Trump condemns white supremacy after El Paso mass shooting

President Donald Trump says the United States must “condemn racism, bigotry and white supremacy” after a mass shooting in the state of Texas that authorities said appeared to be a racially motivated hate crime.

A gunman on Saturday killed 20 people, including six Mexican citizens, at a Walmart store in El Paso, close to the border with Mexico. Just a few hours later, another gunman in Dayton, Ohio, killed nine people. Dozens of others were wounded in the attacks.

Investigators believed the shooter in El Paso uploaded a rambling screed online shortly before targeting a busy shopping area, railing against a perceived “invasion” of Hispanics coming into the US.

“The shooter in El Paso posted a manifesto online, consumed by racist hate,” Trump said on Monday in a televised address to the nation from the White House.

“In one voice, our nation must condemn racism, bigotry and white supremacy,” he added. “These sinister ideologies must be defeated. Hate has no place in America.”

The Republican president did not directly address accusations from critics that his anti-immigrant and racially charged comments have contributed to a rise in hate crimes. 

Democrats hit hard at Trump on Sunday, with several of the party’s presidential candidates accusing him of white nationalism, “stoking fears and hatred and bigotry”. 

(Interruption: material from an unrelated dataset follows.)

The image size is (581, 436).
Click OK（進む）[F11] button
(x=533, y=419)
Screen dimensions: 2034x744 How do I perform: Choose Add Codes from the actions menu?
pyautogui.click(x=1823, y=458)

They cited Trump actions like calling migrants trying to enter the US through the southern border an “invasion” and verbal attacks on four Congresswomen of colour, in which he told them to “go back” to their countries of origin.   

On Monday, Trump blamed the nexus of hatred, mental illness and social media for deadly mass shootings.

He directed the Federal Bureau of Investigation to “disrupt hate crimes and domestic terrorism”, and ordered the Department of Justice to propose legislation setting the death penalty for those who commit such crimes. 

He also said the country needs to reform mental health laws to identify disturbed people as well as work with social media companies to detect possible mass shooters.

“We must recognise the internet has provided a dangerous avenue to radicalise disturbed minds and perform demented acts,” he added.